#### INSTRUCTIONS TO FOLLOW:
From the line with "You are a computer-use agent. Screen" through the line with "Task: Select the 美七mia mp4 video thumbnail", repeat the entries verbatim, both end lines included, and add nothing.

#### THE DATA:
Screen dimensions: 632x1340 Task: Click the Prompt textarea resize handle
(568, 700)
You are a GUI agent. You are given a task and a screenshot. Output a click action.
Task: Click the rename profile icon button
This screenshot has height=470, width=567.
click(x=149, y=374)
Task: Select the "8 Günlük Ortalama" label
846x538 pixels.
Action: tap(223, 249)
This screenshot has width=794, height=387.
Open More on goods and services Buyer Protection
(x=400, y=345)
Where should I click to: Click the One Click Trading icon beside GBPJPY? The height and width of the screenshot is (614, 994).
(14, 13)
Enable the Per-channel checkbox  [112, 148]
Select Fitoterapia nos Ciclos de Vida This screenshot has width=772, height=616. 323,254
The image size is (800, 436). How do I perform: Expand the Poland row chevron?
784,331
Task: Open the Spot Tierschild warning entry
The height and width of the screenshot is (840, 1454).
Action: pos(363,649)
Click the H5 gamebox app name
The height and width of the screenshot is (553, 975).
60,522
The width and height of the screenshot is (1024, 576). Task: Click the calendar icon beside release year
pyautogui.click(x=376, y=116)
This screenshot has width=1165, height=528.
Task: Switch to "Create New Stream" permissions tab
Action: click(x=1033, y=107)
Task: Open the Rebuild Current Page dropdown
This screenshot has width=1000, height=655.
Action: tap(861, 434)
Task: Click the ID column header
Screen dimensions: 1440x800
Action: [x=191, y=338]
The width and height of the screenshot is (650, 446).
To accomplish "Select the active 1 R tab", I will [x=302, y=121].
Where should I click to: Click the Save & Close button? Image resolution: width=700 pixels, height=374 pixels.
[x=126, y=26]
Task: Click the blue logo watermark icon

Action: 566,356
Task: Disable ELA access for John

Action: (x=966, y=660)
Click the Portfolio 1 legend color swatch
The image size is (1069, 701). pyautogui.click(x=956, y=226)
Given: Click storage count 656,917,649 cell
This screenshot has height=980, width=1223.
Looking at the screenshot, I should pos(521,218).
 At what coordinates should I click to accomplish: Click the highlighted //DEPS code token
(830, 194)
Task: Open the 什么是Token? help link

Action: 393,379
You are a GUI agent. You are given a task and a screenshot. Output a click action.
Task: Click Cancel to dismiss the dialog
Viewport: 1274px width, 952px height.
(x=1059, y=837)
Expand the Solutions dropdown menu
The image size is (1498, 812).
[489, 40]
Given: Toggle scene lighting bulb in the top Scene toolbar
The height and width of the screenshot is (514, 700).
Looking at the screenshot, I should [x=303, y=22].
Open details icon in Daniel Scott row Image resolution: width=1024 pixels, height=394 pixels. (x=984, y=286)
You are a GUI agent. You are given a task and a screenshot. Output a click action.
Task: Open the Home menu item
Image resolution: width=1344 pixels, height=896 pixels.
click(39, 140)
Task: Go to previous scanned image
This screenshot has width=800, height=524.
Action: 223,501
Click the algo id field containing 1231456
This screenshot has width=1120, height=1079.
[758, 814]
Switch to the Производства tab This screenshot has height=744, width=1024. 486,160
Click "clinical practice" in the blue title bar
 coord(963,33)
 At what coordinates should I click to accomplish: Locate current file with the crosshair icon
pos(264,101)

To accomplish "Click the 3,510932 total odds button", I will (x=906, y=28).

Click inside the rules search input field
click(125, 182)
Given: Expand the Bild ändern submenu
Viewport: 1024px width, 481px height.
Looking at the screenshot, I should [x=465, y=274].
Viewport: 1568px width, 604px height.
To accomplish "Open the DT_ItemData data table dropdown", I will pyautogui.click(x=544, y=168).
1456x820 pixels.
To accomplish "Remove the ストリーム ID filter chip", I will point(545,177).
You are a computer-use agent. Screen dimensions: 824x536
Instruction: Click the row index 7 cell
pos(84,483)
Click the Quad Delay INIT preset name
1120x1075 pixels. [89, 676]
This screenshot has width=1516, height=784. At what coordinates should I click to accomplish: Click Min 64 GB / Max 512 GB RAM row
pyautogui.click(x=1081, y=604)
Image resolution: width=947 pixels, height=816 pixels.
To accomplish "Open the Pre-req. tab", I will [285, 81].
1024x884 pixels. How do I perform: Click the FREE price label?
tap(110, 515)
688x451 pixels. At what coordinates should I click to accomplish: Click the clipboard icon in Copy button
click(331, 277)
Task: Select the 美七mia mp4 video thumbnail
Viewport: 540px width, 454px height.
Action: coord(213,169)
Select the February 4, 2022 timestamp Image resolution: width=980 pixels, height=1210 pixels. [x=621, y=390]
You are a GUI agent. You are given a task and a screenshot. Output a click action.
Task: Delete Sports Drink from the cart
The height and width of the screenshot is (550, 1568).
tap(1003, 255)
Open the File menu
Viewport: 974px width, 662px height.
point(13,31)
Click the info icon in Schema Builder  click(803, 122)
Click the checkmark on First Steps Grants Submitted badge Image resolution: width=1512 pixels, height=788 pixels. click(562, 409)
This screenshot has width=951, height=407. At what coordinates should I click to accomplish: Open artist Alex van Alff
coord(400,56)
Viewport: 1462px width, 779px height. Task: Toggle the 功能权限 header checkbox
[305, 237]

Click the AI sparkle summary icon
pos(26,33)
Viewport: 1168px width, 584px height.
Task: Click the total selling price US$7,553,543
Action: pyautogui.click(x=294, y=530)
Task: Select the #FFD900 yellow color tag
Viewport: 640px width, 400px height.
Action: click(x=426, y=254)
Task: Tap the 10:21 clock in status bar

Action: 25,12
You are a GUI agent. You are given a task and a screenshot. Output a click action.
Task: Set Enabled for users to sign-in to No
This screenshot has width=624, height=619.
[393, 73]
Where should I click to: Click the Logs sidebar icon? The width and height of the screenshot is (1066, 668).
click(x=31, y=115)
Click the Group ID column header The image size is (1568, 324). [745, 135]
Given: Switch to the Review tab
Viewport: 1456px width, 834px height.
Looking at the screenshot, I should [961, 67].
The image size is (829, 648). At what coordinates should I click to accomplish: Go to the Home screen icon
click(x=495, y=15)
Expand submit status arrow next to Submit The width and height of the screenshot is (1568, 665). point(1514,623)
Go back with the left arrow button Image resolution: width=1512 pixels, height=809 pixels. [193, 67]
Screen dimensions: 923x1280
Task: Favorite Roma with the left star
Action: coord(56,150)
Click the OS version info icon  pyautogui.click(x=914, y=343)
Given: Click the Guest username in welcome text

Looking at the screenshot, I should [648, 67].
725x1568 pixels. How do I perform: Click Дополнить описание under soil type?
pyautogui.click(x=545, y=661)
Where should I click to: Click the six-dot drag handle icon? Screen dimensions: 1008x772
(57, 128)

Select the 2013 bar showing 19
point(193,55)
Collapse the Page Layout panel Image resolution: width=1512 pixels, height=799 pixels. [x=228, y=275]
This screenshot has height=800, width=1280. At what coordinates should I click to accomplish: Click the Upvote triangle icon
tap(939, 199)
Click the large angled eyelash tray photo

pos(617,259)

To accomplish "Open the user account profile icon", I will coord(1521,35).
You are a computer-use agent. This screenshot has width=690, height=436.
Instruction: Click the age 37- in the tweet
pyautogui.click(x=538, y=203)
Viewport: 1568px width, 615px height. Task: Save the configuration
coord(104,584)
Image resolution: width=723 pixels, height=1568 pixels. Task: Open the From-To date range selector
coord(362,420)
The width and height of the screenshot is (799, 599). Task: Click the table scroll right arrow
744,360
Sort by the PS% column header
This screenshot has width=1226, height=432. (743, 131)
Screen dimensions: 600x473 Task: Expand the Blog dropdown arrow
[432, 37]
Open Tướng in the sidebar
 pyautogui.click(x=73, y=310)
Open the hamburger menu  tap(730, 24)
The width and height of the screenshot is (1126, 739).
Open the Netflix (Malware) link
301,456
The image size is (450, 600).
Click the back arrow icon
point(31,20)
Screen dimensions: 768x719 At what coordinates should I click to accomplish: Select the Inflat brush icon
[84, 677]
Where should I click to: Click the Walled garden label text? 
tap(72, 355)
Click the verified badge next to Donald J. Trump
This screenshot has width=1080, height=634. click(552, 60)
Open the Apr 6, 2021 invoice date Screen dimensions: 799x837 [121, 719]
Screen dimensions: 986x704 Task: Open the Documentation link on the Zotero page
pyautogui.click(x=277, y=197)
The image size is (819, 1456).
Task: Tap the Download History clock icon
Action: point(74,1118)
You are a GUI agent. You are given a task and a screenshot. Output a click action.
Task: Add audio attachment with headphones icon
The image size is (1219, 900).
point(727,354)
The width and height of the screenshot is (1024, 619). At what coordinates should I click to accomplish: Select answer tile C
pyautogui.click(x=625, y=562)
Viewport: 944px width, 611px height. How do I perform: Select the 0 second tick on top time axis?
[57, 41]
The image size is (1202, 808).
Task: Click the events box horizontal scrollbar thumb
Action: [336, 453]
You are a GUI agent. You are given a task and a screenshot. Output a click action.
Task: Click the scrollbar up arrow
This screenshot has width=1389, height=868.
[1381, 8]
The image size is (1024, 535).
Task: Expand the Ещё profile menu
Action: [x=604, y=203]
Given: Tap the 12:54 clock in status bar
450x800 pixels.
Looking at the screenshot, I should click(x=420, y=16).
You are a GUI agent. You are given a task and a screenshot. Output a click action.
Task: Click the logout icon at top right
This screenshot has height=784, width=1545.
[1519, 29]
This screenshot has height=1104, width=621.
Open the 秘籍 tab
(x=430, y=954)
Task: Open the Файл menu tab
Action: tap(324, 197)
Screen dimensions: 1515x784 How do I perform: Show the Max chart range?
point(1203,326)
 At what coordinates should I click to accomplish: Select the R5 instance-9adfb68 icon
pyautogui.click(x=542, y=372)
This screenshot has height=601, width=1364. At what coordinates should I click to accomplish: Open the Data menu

#### FINISHED TASK:
You are a computer-use agent. Screen dimensions: 824x536
Instruction: Click the row index 7 cell
pos(84,483)
Click the Quad Delay INIT preset name
1120x1075 pixels. [89, 676]
This screenshot has width=1516, height=784. At what coordinates should I click to accomplish: Click Min 64 GB / Max 512 GB RAM row
pyautogui.click(x=1081, y=604)
Image resolution: width=947 pixels, height=816 pixels.
To accomplish "Open the Pre-req. tab", I will [285, 81].
1024x884 pixels. How do I perform: Click the FREE price label?
tap(110, 515)
688x451 pixels. At what coordinates should I click to accomplish: Click the clipboard icon in Copy button
click(331, 277)
Task: Select the 美七mia mp4 video thumbnail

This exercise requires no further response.